“Ve Allah onların kalplerini birleştirmiştir. Sen yeryüzünde bulunan her şeyi verseydin yine onların gönüllerini birleştiremezdin.”( Enfal Suresi 63 )
İslam’ı kabul etmeden birbirlerine düşman olarak yaşayanlar, birbirlerine kin duymuş olanlar İslam çatısı altına girdiklerinde kucaklaşıp dost olmuşlardır. Yüce Allah kıyamet günü diyecektir ki:
”Benim Celalim adına birbirlerini sevenler nerede? Gölgemden başka hiçbir gölgenin bulunmadığı şu günde onları gölgemde gölgelendireyim.”
[Müslim, Birr 37. Ayrıca bk. Tirmizi, Zühd 53]
Yüce Allah yine buyurdu ki:
“Benim rızam için birbirlerini sevenlere, benim için bir araya gelenlere, benim için birbirlerini ziyaret edenlere ve benim için birbirlerine zaman harcayanlara sevgim vacip olmuştur.”
[Muvatta’, Şa’r 16]
Allah Rasulü (sav) kendisine oradan geçmekte olan birini işaret etti ve dedi ki: “Ya Rasuallah, şu geçen kişiyi çok seviyorum.” Allah Rasulü, adama: “bunu kendisine haber verdin mi?” diye sordu. Adam “hayır” deyince Allah Rasulü “ona haber ver” buyurdu. Adam gidene yetişip “seni Allah için seviyorum” dedi ve ondan “Kendisi adına beni sevdiğin de seni sevsin” cevabını aldı.
[Ebu Davud, Edep 113]
Sevgi yalnız kalpleri değil, cemiyeti de güçlü hale getirir. Bu yönüyle sevgi, manevi bir iman hareketidir. Sevginin ifade edilebilir olması önce bu kişilerin hayatlarında, daha sonra da toplum hayatında önemli değişikliklere vesile olacaktır. Bunu bir örnekle açıklamak isterim:
Geçen senelerde öğrencilerime, “en son annenize onu sevdiğinizi ne zaman söylediniz?” diye sorduğumda çocukların çoğu “hocam nasıl söyleriz, çok ayıp!” dediler ne yazık ki. Bu sıkılganlıktan kurtulmalarını istediğim için öğrencilerimin hepsine “çocuklar! Her gün birkaç kişiye onları sevdiğinizi söyleyeceksiniz” diyerek ödev verdim. Kimi bunu yapabildi kimi de yıllardır zihninde oluşan tabuları yıkamadığından hiç deneyemedi bile. Bir öğrencime ısrarla annesini arayıp sevgisini ifade etmesini söyledim.
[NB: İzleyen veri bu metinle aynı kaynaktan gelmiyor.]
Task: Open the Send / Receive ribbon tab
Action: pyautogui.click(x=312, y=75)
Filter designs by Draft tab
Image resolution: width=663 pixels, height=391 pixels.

En sonunda utana sıkıla da olsa aradı ve biraz konuştuktan sonra annesinin niçin aradığını sormasıyla şu cevabı verdi: “Bir şey yok anne! Sesini duyup seni sevdiğimi söylemek istedim, seni çok seviyorum.” Annesi alışkın olmadığı davranış karşısında hem çok şaşırdı hem de çok mutlu oldu. O da sevgisini kızına ifade etti. Telefonu kapattığında öğrencimin gözlerinin içi gülüyordu. Eminim ki annesi de en az onun kadar mutlu olmuştur. Peki, sevdiklerimizi bu kadar mutlu eden bir eylemi neden hayatımızın bir parçası gibi düşünmeyip, sevdiğimizi söylemeyi sürekli erteliyoruz?
Toplumumuzda yer etmiş ve kemikleşmiş olan sevgi ifade zorluğunu hemen aşmak mümkün olmaz elbette ama bir yerden başlayabiliriz. Sevgimizi ifade etmenin ailemize ve çevremize olumlu katkılarını düşünerek biran önce faaliyete geçmeli ve bu halden kurtulmalıyız. Ki bizden sonra gelen nesillerde bu konuda zorlanmasınlar.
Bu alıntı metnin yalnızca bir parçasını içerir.